A given configuration will have it's own practical maximum and over-saturation point. And for most disk/network sub-systems, 8 cores TODAY is sufficient. But with appropriate NUMA supported motherboards and cache coherence isolation, it's possible that a thousand-thread application-suite could leverage more than 8 cores efficiently. But I've regularly over-committed 8 core machine farms with 3 to 5 thousand threads and never had responsiveness issues (each thread group (client application) were predominantly IO bound). Here, higher numbers of CPUs allows fewer CPU transfers during rare periods of competing hot CPU sections. If I have 6 hot threads on 4 cores, the CPU context switches leach a measureable amount of user-time. But by going hyper-threading (e.g. doubling the number of context registers), we can reduce the overhead slightly.

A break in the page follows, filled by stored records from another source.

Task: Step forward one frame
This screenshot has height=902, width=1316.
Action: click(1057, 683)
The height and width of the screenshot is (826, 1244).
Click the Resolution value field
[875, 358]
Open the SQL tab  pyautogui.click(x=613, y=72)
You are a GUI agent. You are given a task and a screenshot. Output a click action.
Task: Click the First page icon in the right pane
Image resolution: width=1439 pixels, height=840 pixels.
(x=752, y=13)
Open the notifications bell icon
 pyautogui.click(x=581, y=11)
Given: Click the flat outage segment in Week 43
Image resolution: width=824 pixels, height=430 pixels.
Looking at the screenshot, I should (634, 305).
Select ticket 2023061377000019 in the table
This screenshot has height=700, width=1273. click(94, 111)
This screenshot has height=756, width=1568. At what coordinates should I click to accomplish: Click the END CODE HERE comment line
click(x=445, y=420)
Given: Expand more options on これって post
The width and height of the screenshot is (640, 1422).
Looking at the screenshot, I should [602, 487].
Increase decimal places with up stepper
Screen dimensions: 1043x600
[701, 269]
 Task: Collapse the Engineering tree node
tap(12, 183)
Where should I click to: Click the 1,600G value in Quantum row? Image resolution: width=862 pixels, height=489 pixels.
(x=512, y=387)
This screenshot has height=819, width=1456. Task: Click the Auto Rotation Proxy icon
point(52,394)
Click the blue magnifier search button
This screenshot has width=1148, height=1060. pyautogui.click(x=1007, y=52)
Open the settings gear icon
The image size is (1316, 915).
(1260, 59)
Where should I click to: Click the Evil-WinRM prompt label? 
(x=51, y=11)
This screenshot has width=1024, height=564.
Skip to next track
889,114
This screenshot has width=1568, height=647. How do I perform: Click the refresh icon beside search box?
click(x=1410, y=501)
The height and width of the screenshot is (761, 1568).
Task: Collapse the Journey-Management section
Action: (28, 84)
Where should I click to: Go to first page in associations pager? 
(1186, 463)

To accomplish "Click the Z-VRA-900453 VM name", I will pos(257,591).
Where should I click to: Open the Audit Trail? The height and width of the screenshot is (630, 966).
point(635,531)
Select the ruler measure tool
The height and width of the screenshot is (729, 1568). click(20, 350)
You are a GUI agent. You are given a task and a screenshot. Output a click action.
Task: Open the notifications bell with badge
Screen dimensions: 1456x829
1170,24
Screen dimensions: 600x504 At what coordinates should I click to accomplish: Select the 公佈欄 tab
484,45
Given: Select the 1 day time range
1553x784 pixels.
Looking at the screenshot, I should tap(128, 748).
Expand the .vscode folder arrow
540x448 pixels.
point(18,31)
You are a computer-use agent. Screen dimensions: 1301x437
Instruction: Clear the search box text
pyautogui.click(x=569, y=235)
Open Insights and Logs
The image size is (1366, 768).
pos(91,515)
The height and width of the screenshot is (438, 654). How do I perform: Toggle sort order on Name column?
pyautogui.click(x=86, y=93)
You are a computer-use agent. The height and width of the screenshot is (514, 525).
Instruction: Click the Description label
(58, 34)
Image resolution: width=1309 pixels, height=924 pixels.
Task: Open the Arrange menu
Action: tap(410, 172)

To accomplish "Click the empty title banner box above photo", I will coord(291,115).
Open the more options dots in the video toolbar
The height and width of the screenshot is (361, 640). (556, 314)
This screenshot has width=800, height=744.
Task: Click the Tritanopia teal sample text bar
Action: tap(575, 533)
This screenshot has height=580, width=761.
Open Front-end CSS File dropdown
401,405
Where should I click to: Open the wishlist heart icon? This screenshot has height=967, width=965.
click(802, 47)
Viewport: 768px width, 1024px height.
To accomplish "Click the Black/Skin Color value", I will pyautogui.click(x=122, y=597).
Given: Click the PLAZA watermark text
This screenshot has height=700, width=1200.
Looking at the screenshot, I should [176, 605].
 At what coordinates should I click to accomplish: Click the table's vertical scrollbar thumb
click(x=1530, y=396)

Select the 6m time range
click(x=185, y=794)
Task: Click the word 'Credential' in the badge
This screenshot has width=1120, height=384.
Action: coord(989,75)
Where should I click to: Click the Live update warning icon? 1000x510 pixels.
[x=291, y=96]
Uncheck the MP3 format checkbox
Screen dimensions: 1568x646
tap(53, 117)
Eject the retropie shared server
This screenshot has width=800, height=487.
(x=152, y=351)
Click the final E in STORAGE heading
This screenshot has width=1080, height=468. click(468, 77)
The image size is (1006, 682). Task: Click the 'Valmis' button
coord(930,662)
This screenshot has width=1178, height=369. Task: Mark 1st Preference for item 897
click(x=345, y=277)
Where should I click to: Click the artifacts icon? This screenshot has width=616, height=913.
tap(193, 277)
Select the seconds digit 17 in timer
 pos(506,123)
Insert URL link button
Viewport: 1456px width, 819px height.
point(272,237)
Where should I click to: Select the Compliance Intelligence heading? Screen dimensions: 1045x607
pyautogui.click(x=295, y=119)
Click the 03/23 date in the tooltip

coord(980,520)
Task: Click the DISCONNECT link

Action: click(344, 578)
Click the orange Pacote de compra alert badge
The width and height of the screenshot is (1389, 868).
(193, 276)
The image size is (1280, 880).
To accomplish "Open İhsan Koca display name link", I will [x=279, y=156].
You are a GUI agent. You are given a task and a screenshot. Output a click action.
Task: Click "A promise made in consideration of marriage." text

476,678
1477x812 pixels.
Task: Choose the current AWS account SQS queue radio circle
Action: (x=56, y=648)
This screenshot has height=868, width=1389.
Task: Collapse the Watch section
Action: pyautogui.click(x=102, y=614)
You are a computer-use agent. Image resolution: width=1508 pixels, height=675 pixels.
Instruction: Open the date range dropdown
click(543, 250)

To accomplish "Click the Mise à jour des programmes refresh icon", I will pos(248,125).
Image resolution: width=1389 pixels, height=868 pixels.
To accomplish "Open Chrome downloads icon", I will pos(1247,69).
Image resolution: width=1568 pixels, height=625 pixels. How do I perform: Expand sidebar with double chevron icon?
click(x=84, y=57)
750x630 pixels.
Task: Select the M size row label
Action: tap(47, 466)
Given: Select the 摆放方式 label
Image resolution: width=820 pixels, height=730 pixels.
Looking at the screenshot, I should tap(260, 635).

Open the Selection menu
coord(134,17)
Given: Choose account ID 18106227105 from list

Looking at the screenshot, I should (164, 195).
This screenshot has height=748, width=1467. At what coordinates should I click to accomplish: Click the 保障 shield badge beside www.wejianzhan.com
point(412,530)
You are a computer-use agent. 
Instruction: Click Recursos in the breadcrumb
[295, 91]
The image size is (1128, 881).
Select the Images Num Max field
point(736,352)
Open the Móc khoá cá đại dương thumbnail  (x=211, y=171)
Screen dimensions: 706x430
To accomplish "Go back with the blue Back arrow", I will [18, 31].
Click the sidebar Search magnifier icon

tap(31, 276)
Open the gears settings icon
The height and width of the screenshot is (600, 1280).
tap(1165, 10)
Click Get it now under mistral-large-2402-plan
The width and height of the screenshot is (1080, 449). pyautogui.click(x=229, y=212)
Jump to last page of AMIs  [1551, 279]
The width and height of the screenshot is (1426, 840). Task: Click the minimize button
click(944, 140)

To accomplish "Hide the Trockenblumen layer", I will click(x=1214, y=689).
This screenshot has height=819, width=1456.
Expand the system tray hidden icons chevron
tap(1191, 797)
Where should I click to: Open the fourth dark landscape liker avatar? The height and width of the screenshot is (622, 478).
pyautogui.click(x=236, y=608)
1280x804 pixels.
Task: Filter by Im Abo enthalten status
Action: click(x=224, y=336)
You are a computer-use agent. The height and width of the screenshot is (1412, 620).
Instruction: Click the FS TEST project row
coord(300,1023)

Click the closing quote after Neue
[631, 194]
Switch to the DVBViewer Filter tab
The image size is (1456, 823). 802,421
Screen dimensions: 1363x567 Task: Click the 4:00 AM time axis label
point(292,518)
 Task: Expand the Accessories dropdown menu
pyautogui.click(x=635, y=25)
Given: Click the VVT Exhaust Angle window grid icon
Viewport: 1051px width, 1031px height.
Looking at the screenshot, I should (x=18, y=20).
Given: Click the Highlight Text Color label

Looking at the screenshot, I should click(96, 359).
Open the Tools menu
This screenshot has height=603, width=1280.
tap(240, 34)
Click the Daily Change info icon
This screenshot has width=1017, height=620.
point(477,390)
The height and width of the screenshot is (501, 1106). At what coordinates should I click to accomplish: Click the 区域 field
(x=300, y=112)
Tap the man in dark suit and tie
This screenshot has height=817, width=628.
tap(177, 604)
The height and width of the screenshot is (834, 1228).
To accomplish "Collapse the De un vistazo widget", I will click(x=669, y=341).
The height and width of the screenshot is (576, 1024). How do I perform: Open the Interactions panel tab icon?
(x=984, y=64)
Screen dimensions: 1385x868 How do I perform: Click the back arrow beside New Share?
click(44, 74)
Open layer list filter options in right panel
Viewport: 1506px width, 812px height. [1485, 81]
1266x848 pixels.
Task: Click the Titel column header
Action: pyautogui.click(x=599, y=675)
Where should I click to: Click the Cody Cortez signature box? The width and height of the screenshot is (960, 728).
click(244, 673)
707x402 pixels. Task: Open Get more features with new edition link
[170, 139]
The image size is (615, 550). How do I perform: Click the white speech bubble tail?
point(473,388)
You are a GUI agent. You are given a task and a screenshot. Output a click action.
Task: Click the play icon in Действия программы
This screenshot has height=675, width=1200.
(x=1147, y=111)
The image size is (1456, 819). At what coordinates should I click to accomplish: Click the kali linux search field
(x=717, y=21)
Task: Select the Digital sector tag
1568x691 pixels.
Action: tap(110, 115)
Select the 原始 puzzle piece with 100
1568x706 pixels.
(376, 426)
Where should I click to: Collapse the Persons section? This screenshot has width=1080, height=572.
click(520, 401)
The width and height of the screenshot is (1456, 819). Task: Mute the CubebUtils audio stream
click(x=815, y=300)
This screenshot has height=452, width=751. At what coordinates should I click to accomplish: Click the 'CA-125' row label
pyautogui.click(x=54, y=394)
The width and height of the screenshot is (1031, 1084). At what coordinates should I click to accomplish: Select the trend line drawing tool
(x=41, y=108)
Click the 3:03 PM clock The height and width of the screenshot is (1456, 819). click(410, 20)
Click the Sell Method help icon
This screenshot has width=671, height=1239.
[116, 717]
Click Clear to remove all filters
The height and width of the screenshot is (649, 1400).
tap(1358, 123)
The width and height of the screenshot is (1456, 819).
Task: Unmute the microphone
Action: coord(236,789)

Now for HPC, where you have a single problem you're trying to solve quickly/cheaply - I'll admit it's hard to scale up. Cache contention KILLS performance - bringing critical region execution to near DRAM speeds. And unless you have MOESI, even non-contentious shared memory regions run at BUS speeds. You really need copy-on-write and message passing. Of course, not every problem is efficient with copy-on-write algorithms (i.e. sorting), so YMMV. But this, too was an advocation for over-committing.. Meaning while YOUR problem doesn't divide. You can take the hardware farm and run two separate problems on it. It'll run somewhat slower, but you get nearly double your money's worth in the hardware - lowering costs, and thus reducing the barrier to entry to TRY and solve hard problems with compute farms.
amazon EC anyone?
-Michael
I took a course in parallel programming. We worked with MPI in C if anyone is curious or interested. The hardest part was completely changing the way you thought about programming. It was like the first time you looked at prolog. Or the first time you tried a functional language like scheme. If you've only ever done procedural, it can be quite a big deal to switch. Also, it's quite a bit harder to debug multithreaded code, as the exact order of the instructions is different everytime you run it. Tracking down a deadlock and other problems that only exist in parallel programs can be quite difficult. Anybody who thinks thread syncronization is a solved problem has never written a complex multithreaded application, or is a programming genius. Most likely the former.
Anthropic principle: We see the universe the way it is because if it were different we would not be here to see it.
Importantly, comparisons to factories are generally unwise because manufacturing is 'embarrassingly parallel' -- it doesn't matter if you have to make the whole iPhone in one single step that takes two straight hours and you can't divide it into any constituent part. You can still manufacture as many iPhones a day as you like because you just set up however many manufacturing units which each make one iPhone every two hours, until you have the desired output capacity.
The 'hard' problems to parallelize are the ones that work like building a house: You can't lay the foundation until you grade the terrain. You can't put in the walls until you lay the foundation. You can't install the electrical until there are walls. And so on. There is no known way to convert an unimproved lot and a truck full of concrete and drywall into into a house in less than 5 minutes, no matter how many construction workers you have available.